:: Zu erledigen ::
Schreibe die Theaterkritik zur »Weber«-Inszenierung im Theaterlabor im Anschluss an ihren letzten Satz weiter.
━━━ Textauszug
Theaterlabor: Hauptmanns »Weber« als niemals endender Arbeitskampf

Von Matthias Meyer zur Heyde
Bielefeld (WB). Hänschen klein warf 'nen Stein, kam gleich ins Gefängnis rein . . . Ja, es ist schon ein Kreuz mit dem ewigen Klassenkampf. Von Gerhart Hauptmann bis Gerhard Schröder - immer Revoluzzer gegen Blutsauger. Applaus also für »Die Weber« zur Premiere am Donnerstag im Theaterlabor.

Arbeitskämpfer, seid ihr auch alle da? Ja: »Hey, Boss, ich brauch mehr Geld!«, skandieren die ausgebeuteten Weber von hinten rüber. »Leute, kapiert's doch - die Globalisierung frisst ihre Kinder!«, schreit der Fabrikant zurück. Der subalterne Schleimer (Max Grashof) ruft wohlfeile Slogans in die Debatte, die Stammtischdumpfbacke (Andreas Hilscher) grölt was von »wer arm ist, ist nur zu faul zum Arbeiten«, der Protestsänger (Mathias Reiter) schmettert einen Protestsong und zerschmettert dann die Klampfe, Sturm auf die Fabrikantenvilla, Schuss, Abmarsch.
━━━━━━
━━━ Inhalt der Daten
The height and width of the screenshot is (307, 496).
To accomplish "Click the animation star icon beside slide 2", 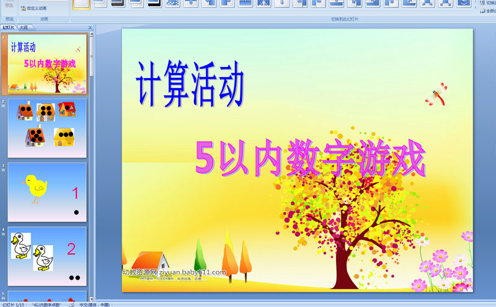I will pos(4,106).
━━━━━━
:: Antwort ::
Sehr laut ist Christian Schlüters Inszenierung, und leider geht's auch gar nicht anders. Denn im »Tor 6«, der Ausweichspielstätte für das im Umbau befindliche Stadttheater, hat Anke Grot die Bühne zur Arena umfunktioniert: an allen vier Seiten umgeben von Zuschauern. Und oben, auf bunten Reklametafeln, blinkt der zur Ware gewordene Mensch.
Wenn also, nur so zum Beispiel, Katharina Zoffmann als Mutter Baumert seufzen möchte, wie schwer das Leben ist, muss sie es brüllen, sonst hört's das halbe Publikum ja nicht. Und wenn Andreas Hilscher in sein Bierglas hinein dozieren will, wie er mit arbeitsscheuem Gesindel umspringen würde, muss er ein Podest besteigen und die Stimme auf Demagogie hochdrehen.
Das ist das Manko dieser Inszenierung: Alle Nuancen gehen perdü. Wer schreit, hat Unrecht - wem also soll man in dieser (Theater-)Welt voller Schreihälse Sympathien schenken? Leise Verzweiflung in der Weberhütte - Fehlanzeige. Heuchlerischer Jammer im Unternehmerpalast - nö. Crescendo bei der Straßendemo - ach, woher denn.
Fast das gesamte Ensemble steht auf der Bühne, und jeder hat seinen Moment, in dem er seine Ausdrucksfähigkeit vorführen darf. Nur ausspielen, ausspielen darf er sie nicht. Schade.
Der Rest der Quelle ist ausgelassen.